Some antimicrobial chemicals in cleaning products are now banned by the FDA. Dr. Kanthe Shelke discusses ways manufacturers are searching for alternatives.

Dr. Kanthe Shelke
Antibiotic Resistance
October 2017
 
The overuse of antibiotics has been a growing concern for a number of years. This is true not only for the general population, but in the scientific and regulatory communities as well.
 
Antibiotics play an important role in the food and non-food industries. This family of drugs is known to protect consumers against infection… but lately, it seems their application in household products like soaps and detergents – as well as in animal feed – has come with a cost. The more we rely on such drugs, the more likely bacteria are to develop resistance to them.
 
In 2015, the Food and Drug Administration restricted the use of antimicrobials in food-producing animals. This strategy was designed to bring the use of such drugs under veterinary supervision so that they are used only when necessary for assuring animal health.
 
And finally, this past September, FDA tackled the other part of the problem, and banned triclosan and tricocarban… and 17 other chemicals commonly used in over-the-counter, household topical antiseptic products. Topical antiseptic products are antibacterial liquid, foam and gel hand soaps as well as bar soap and body washes.
 
In making the announcement, the agency stated there was insufficient evidence that adding antimicrobial chemical made such products better at preventing illness and the spread of certain infections than just plain soap and water.  Manufacturers were given one year to take these ingredients out of their products. 
 
The ban should not surprise manufacturers. The FDA has been pondering this matter since 2013, after scientific studies suggested that long-term exposure to tricolsan and triclocarban—the more common active ingredients in antibacterial formulations—might cause hormonal effects or bacterial resistance.

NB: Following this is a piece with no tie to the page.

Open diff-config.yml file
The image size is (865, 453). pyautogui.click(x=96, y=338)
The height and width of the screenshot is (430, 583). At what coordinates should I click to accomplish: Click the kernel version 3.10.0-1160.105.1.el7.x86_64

The agency asked manufacturers for evidence of safety of antibacterial soap ingredients being used today and proof that products containing these chemicals are more effective than simple soap and water. 
 
When FDA found no evidence that these ingredients are more effective than soap and water, it decided to remove them from retail shelves. In rendering its decision, the agency cited evidence suggesting antibacterial ingredients may do more harm than good over the long term and nowrecommends washing your hands with plain soap and water rather than antibacterial products. 
 
Some companies have replaced triclosan with benzalkonium chloride, benzethonium chloride or chloroxylenol (PCMX) in their antibacterial products even as some manufacturers and industry groups (such as the American Cleaning Institute) insist antimicrobial soaps and washes are safe and effective. 
 
To date, however, either no additional data has been submitted or the material submitted is inadequate for the agency to declare that any of these ingredients are Generally Recognized as Safe and Effective. Companies have another year to provide more data on their safety and effectiveness.
 
The ban applies only to antibacterial soaps and washes.  These chemicals are also present in a number of other products including after-shave, cosmetics, deodorant, face cleanser, and even kitchenware like antimicrobial cutting boards. At this time, however, the FDA makes no recommendations against these products. The ban also does not apply to hand sanitizers or wipes, or other antibacterial products used in hospitals and other professional health care settings.
 
The quest is on for safer alternatives while gathering evidence of safety and effectiveness of these chemicals. Failure to meet the agency’s request means a likely ban in the year ahead of other products containing these chemicals.
 
I am Dr. Kantha Shelke for PLMA Live!